Aquele cheiro horrível de carne putrefata impregnava todo o local, assim como minhas narinas. Eu tinha certeza de que nunca conseguiria esquecer ou sequer deixar aquele cheiro sair de mim. Tudo no local fedia a morte e sofrimento, sim, o cheiro de sofrimento era algo real e eu podia muito bem testemunhá-lo. Minhas roupas e corpo estavam cobertos de um vermelho carmesim, ainda quente de ter esguichado de corpos humanos; minha boca sentia o gosto metálico do sangue e aquilo era muito nauseante, o que trazia até mim um refluxo grotesco.
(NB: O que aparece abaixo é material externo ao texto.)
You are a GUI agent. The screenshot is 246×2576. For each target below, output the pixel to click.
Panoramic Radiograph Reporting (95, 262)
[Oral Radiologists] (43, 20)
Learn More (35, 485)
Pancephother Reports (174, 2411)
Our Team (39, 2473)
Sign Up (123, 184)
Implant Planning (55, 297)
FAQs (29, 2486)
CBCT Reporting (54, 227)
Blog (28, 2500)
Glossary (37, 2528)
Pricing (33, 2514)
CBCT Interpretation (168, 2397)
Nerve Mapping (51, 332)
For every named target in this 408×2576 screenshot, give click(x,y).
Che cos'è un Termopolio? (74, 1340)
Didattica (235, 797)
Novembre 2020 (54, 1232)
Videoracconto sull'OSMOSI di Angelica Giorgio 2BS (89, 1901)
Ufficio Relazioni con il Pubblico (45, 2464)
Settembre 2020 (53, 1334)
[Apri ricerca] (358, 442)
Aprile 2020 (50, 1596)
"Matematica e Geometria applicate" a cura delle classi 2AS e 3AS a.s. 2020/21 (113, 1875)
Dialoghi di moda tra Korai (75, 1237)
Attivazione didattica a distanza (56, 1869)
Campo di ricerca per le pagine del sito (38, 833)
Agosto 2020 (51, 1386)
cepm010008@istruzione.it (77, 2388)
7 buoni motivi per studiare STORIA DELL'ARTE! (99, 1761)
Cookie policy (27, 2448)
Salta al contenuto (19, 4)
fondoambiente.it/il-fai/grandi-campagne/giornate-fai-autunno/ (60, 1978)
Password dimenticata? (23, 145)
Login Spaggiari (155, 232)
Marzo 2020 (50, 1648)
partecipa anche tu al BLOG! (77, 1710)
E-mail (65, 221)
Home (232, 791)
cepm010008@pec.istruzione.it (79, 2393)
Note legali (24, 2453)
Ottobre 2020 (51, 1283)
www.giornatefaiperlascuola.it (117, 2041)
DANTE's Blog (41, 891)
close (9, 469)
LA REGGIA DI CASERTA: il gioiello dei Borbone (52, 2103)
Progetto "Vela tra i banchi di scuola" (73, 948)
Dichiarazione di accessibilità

À minha frente estavam os corpos estraçalhados e devastados completamente por cortes e dilacerações, ainda vivos e gemendo numa dor que eu suponha ser excruciante. Eu apenas observava enquanto eles definhavam em um estado de sofrimento extremo, tentando em vão dizer algumas palavras de socorro ou amaldiçoando-me; eu poderia andar até eles e acabar com todo aquele inferno, mas fiquei parado, absorto em pensamentos divergentes e doentios, sobre o certo e errado a se fazer naquela hora. E ao meu lado estava ele, com um sorriso enorme no rosto, olhando sadicamente para aquelas pessoas, ele sentia admiração e amor pela cena em nossa frente, ouso dizer que se fosse possível, ele teria uma ereção vendo toda a matança. O sangue contrastava com seu corpo nu, espalhado por todo ele de um modo desuniforme e horrendo; ele lambia o líquido em sua boca com uma respiração ofegante de quem acabava de chegar a um orgasmo.
Ela rastejava pelo chão, vindo em minha direção, com muito esforço; era visível a dor que percorria por todo o seu corpo e a força necessária para fazer tal coisa, enquanto as lágrimas rolavam sem parar pelo seu rosto outrora angelical. Suas vestes antes limpas e lindas estavam agora com o rubro sangue as manchando, deixando-a de um jeito que se estivesse parada, eu acreditaria que já estava morta há algum tempo. Desesperada e ofegante ela tentava sussurrar suas últimas palavras, suas súplicas ou maldições, eu não conseguia entender nada o que saia de sua boca ensanguentada. Talvez ela pedisse por um golpe de misericórdia, que eu ou aquilo acabasse com sua vida de uma vez, para que toda a dor e sofrimento fossem embora, para que enfim o descanso eterno e o abraço apaziguador da morte chegassem. Sua mão direita tentava em vão me alcançar, tremulando no ar, sem alguns de seus dedos; mas ela tinha sido interrompida pela garra negra que terminou de dilacerar seu corpo inteiro, nem mesmo um grito final foi expelido, já não tinha mais forças para isso. O sangue e tripas de seu corpo esvoaçaram pelo local, deixando tudo ainda mais mórbido. Antes eu teria desmaiado somente de olhar tanto sangue, mas agora no meio de tudo isso, sem emoção alguma, eu apenas observava de modo contínuo, perdido em meus pensamentos sobre toda a situação e como tudo se sucedeu àquilo.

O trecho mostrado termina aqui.